It will probably cost a lot more to convert to points than it would to prepay a year or two MF's plus cover the transfer and recording fees.  There are very few resorts where converting to points increases your resale value in any significant way and none in which the conversion fee can be completely recovered when reselling.  90% are still worth $1 or less even after paying to convert.

Where do you own?


----------



## SkyGypsy (Mar 4, 2014)

*Points*

I have owned timeshare since the mid 80's. I should of learned my lesson back then, but I bought a few different point systems in the last dozen or so years. Good news is I was able to sell 3 out of the 5 point systems, the other two I really like and want to keep. I also own a fixed and a float week and have tried to giving them away for the last 4 years with no luck. I went as far as trying to donate them. If I could trade them in for points rather inexpensively I certainly would consider it.


----------



## RockFish (Mar 5, 2014)

*Points are Not a Scam?*

Correct me if I am wrong. I own point and weeks both fixed and floating. Hands down, not even a question, points are way better. There is one exception, I own a fixed week at a location that I love and will always return every year the same time, when I'm gone, my kids do want to take it over. Other than that buy points. Do not buy from a developer try to buy on the resale market.

=== Instructions ===
#1 In the timeshare thread, how many of the five point systems was SkyGypsy able to sell?
#2 Carry on the timeshare thread from the point where it stops.
The lines after this point have nothing to do with the timeshare thread.

=== Data segment ===
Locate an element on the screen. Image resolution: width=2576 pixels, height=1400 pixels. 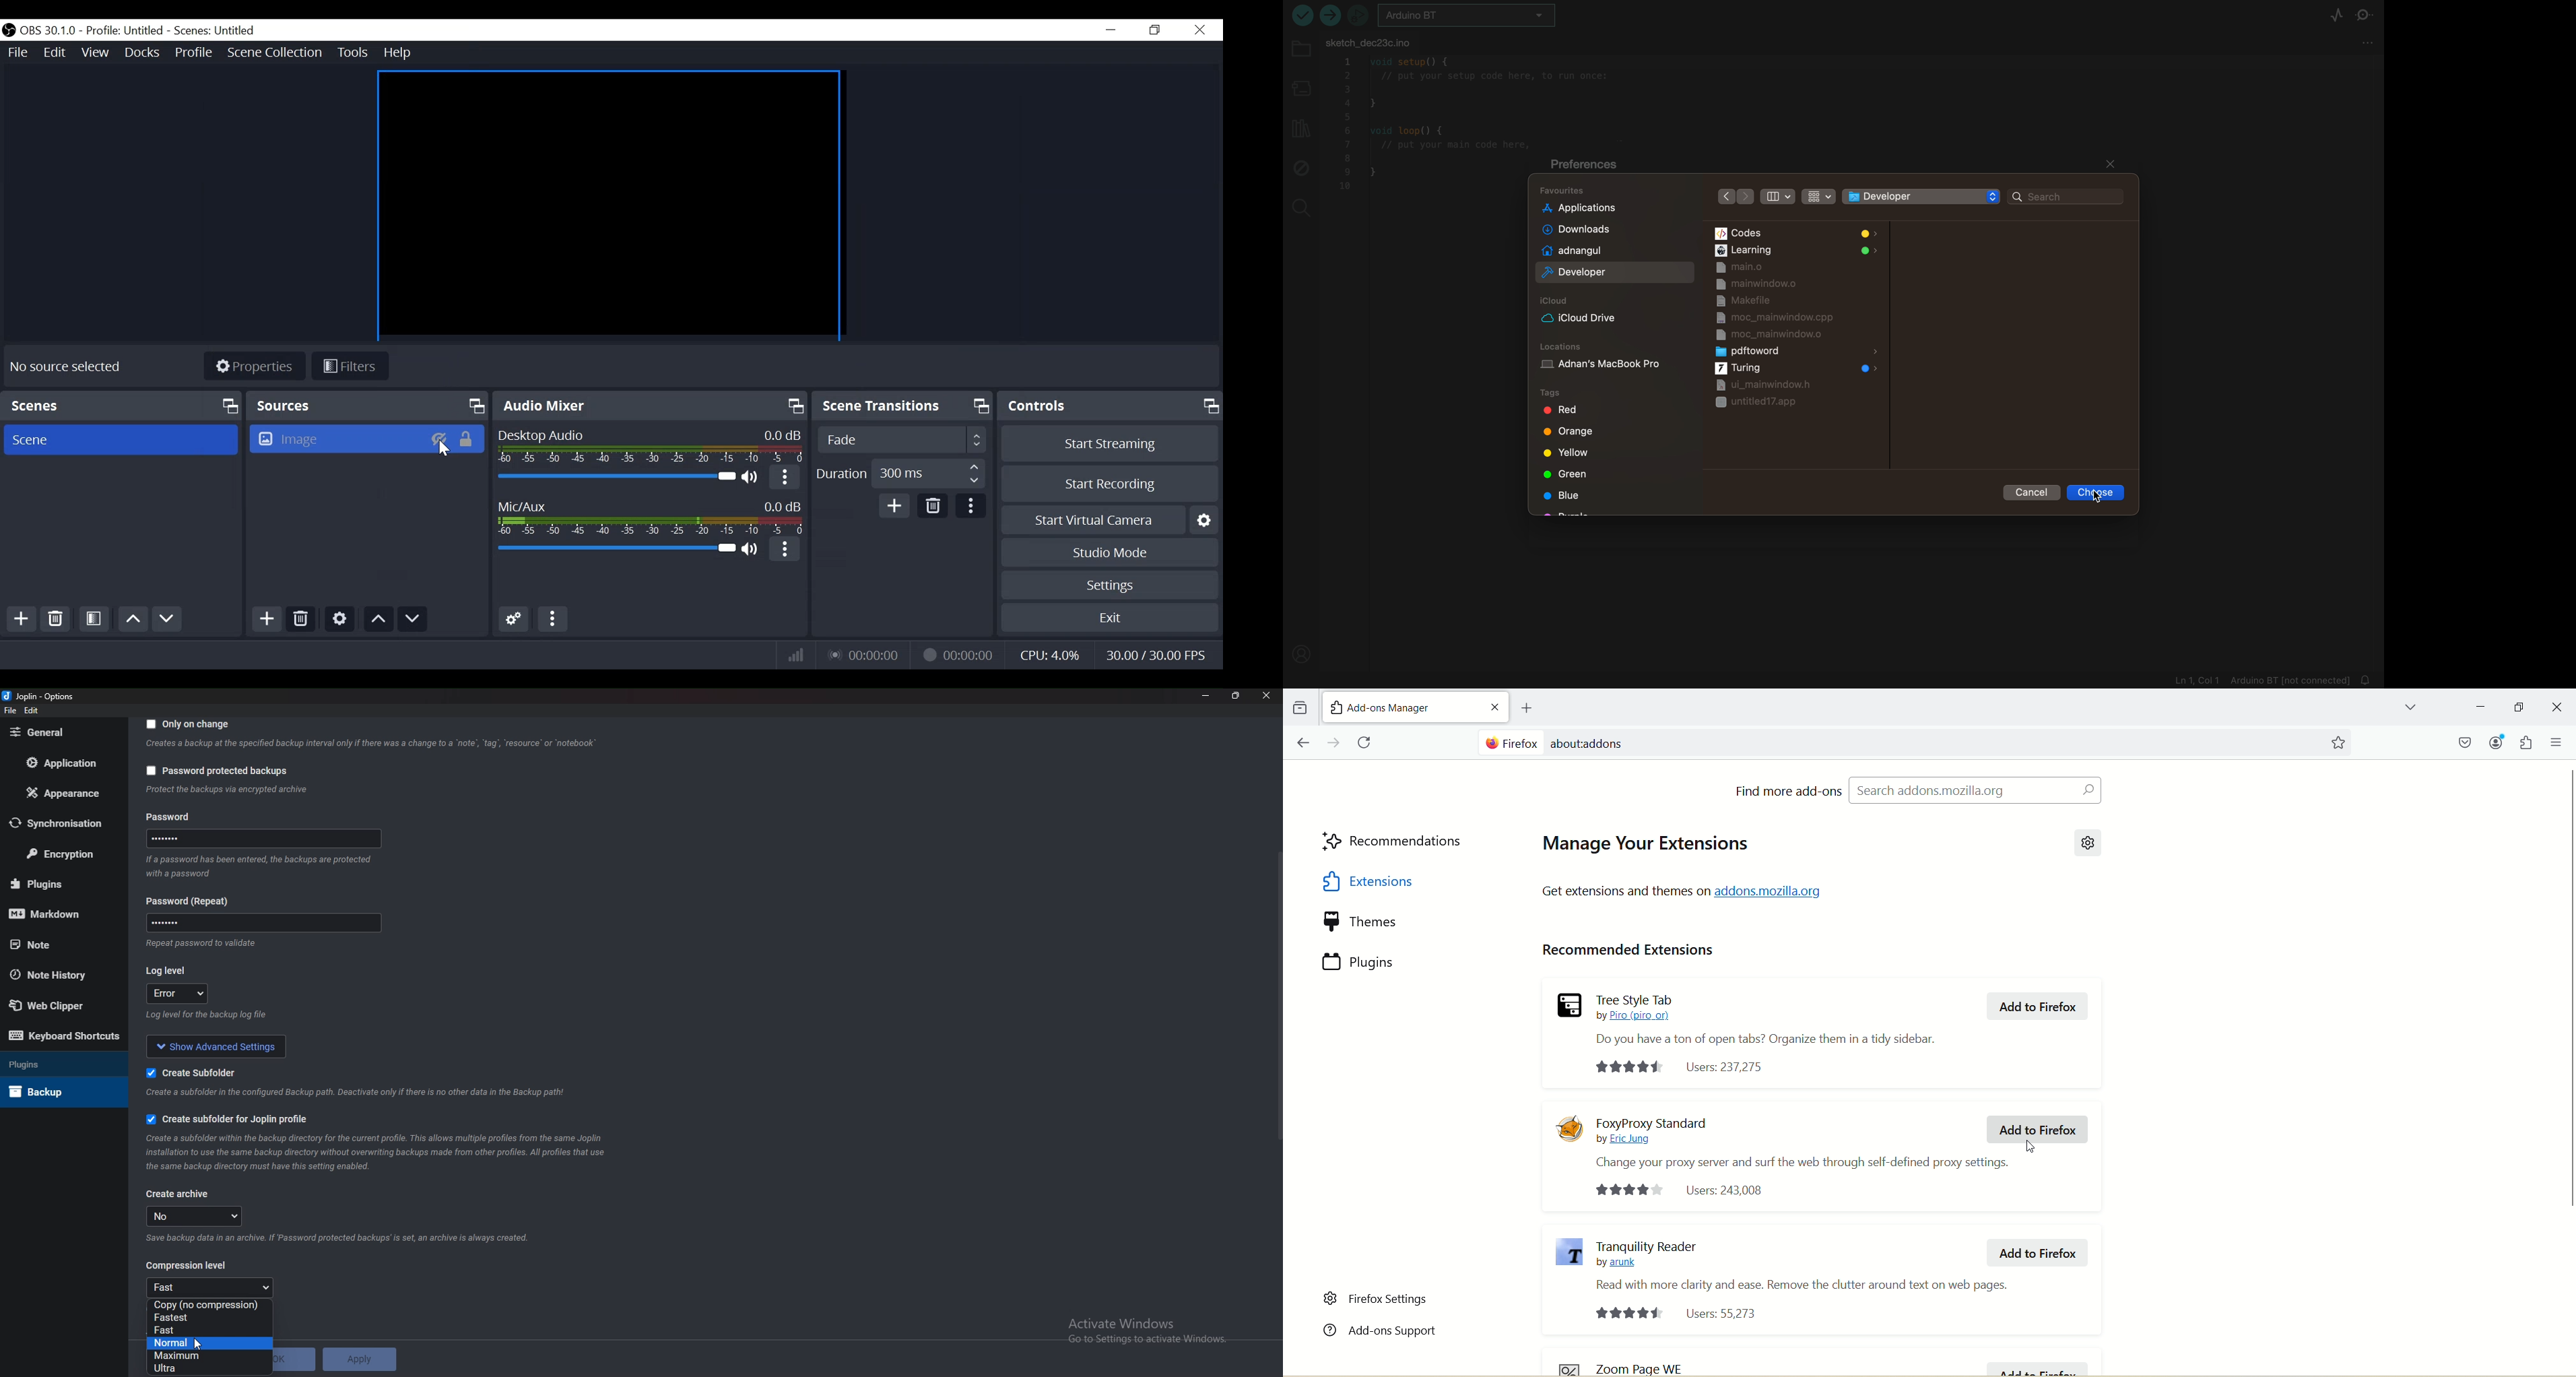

=== Per-task answers ===
#1 Three of the five.

#2
----------



## csxjohn (Mar 5, 2014)

RockFish said:


> Correct me if I am wrong. I own point and weeks both fixed and floating. Hands down, not even a question, points are way better. There is one exception, I own a fixed week at a location that I love and will always return every year the same time, when I'm gone, my kids do want to take it over. Other than that buy points. Do not buy from a developer try to buy on the resale market.



Welcome to TUG.

In one sentance you say "points are way better" and in the next you tell us how that's not always true.

There is the one sure thing in Timeshare World, there are different ways for different people to own timeshares and no one way is better or worse than another.  It all depends on what you want.

.


----------



## Carolinian (Mar 5, 2014)

Outfield is a rather controversial outfit.  Be very careful in dealing with them.


----------



## tschwa2 (Mar 5, 2014)

Not all points systems are the same.  Some are better than others.  There are even some weeks that may get a premium as points but the underlying week isn't so strong.  Conversely there are some specific weeks that may be underpointed in a particular points system and may be more valuable as just plain weeks.  Some systems have additional management/program fees for converted points weeks that bump up the cost considerably.  For those that like to travel 7 days at a time with a check in on the weekend even if they want to travel to different places weeks still may make more sense.

So really it depends how you like to travel, they system you are talking about, the value of the underlying week and the cost per point.


----------



## MovieMaker (Mar 11, 2014)

*Points = flexibility*

In my experience I have found points to be more beneficial to me. I met with Outfield last year. I wouldn't say the experience was bad, I did not like the fact I had to pay for points.


----------



## DeniseM (Mar 11, 2014)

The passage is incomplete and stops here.